_Work instruction_
Check the records below line by line for the string "will". Give the number of lines that contain it and nothing else.

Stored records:
"""

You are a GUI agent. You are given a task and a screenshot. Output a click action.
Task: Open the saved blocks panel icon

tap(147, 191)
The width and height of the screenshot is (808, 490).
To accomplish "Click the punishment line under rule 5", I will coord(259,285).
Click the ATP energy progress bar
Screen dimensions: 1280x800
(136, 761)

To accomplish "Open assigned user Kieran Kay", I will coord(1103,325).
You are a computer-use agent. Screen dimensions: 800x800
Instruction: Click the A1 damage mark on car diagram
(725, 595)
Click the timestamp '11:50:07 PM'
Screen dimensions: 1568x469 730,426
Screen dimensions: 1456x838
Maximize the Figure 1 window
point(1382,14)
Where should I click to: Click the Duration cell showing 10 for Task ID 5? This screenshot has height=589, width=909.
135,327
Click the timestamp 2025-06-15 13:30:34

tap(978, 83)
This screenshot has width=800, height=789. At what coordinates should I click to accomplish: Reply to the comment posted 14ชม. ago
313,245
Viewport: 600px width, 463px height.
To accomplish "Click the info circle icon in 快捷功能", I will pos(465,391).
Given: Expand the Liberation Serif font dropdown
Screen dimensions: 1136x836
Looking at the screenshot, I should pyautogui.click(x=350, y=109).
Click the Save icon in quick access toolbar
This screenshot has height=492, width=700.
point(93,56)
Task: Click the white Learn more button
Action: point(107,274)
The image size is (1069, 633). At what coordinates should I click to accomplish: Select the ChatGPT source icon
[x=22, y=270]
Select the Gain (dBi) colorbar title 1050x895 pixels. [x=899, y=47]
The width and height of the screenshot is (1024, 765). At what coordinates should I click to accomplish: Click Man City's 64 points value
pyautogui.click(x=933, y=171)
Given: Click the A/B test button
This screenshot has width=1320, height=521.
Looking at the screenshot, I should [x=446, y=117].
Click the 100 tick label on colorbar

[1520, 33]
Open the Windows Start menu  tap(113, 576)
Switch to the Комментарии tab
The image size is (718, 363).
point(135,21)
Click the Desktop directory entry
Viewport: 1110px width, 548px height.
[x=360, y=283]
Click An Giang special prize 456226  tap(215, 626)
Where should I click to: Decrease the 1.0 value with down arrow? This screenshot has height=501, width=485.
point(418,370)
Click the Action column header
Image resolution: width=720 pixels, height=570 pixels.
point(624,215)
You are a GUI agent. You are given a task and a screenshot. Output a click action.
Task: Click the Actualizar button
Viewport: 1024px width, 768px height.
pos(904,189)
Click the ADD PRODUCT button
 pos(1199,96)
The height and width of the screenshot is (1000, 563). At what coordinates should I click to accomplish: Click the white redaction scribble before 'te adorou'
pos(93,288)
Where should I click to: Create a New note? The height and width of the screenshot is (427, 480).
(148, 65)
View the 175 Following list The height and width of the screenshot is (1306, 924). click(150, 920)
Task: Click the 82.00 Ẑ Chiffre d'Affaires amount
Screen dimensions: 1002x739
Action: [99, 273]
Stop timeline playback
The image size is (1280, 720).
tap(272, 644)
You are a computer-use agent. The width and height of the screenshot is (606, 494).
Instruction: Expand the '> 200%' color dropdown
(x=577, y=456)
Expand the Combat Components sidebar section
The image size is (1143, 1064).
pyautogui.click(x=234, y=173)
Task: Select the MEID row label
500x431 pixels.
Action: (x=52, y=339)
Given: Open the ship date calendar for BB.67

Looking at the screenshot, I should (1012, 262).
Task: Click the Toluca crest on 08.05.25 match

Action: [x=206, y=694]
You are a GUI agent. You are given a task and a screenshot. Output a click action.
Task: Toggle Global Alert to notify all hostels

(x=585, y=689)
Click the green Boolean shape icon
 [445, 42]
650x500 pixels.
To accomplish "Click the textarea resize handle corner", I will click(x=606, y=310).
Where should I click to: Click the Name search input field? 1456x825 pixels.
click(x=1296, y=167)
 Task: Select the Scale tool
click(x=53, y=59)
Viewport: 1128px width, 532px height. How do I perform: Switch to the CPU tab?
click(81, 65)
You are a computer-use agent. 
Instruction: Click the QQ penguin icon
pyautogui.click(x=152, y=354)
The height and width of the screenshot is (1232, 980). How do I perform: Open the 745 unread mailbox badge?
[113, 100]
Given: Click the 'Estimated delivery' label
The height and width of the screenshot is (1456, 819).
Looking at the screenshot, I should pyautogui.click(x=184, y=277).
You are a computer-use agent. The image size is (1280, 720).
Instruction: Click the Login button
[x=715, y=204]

"""

_Your response_
4